Budiman Sudjatmiko Menepis Narasi Usir Mahasiswa dalam Forum Diskusi
Forum diskusi bertajuk “Indonesia Emas atau Cemas? Telaah Kritis Indonesia Hari Ini” di Semarang pada Jumat (12/6/2026) sempat memunculkan ketegangan antara Kepala Badan Percepatan Pengentasan Kemiskinan (BP Taskin), Budiman Sudjatmiko, dengan seorang mahasiswa.
Suasana Hangat Berubah Menjadi Ketegangan
Kegiatan ini dihadiri oleh perwakilan BEM Universitas Diponegoro (Undip) dan Ketua BEM Universitas Brawijaya (Unbraw). Pada awalnya, pertemuan berjalan lancar. Namun, suasana berubah ketika seorang mahasiswa menyuarakan keraguan terhadap konsistensi Budiman sebagai mantan aktivis yang kini menjabat sebagai pejabat negara.
Mahasiswa tersebut menegur Budiman dengan tajam, menyebut bahwa dirinya dianggap munafik dan terindoktrinasi oleh ideologi yang coba dibangun negara. Dia juga mempertanyakan apakah posisi Budiman sebagai pejabat negara memengaruhi objektivitasnya dalam menilai kebijakan pemerintah.
Misunderstanding yang Terjadi
Dalam penjelasannya, Budiman Sudjatmiko menegaskan bahwa dirinya tidak pernah mengusir mahasiswa tersebut dari forum diskusi. Ia hanya meminta agar aturan forum tetap dihormati dan hendak memberikan penjelasan terkait pertanyaan yang diajukan.
Sayangnya, sebelum Budiman bisa memberikan tanggapannya, mahasiswa tersebut memilih untuk meninggalkan forum diskusi dan bahkan menawarkan diskusi secara pribadi di luar ruangan. Hal ini menimbulkan kesan misunderstanding antara keduanya.

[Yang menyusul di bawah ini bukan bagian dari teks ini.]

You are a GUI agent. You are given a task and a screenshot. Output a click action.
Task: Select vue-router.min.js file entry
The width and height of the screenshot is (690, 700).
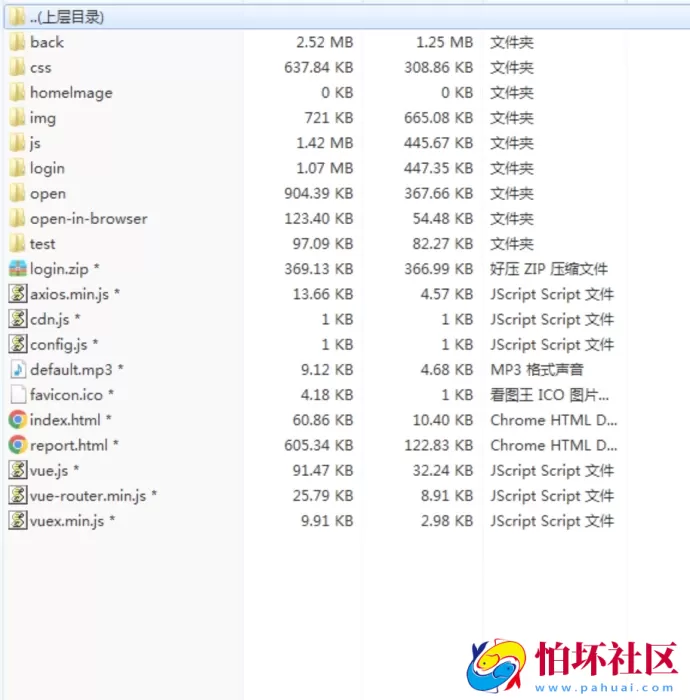(x=89, y=496)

Kejadian ini menunjukkan adanya perbedaan pandangan antara pihak mahasiswa dan aparat pemerintah terkait kebijakan yang sedang dijalankan. Meskipun berbeda pendapat, dialog yang terbuka dan saling mendengarkan merupakan langkah awal yang penting untuk mencapai pemahaman yang lebih dalam.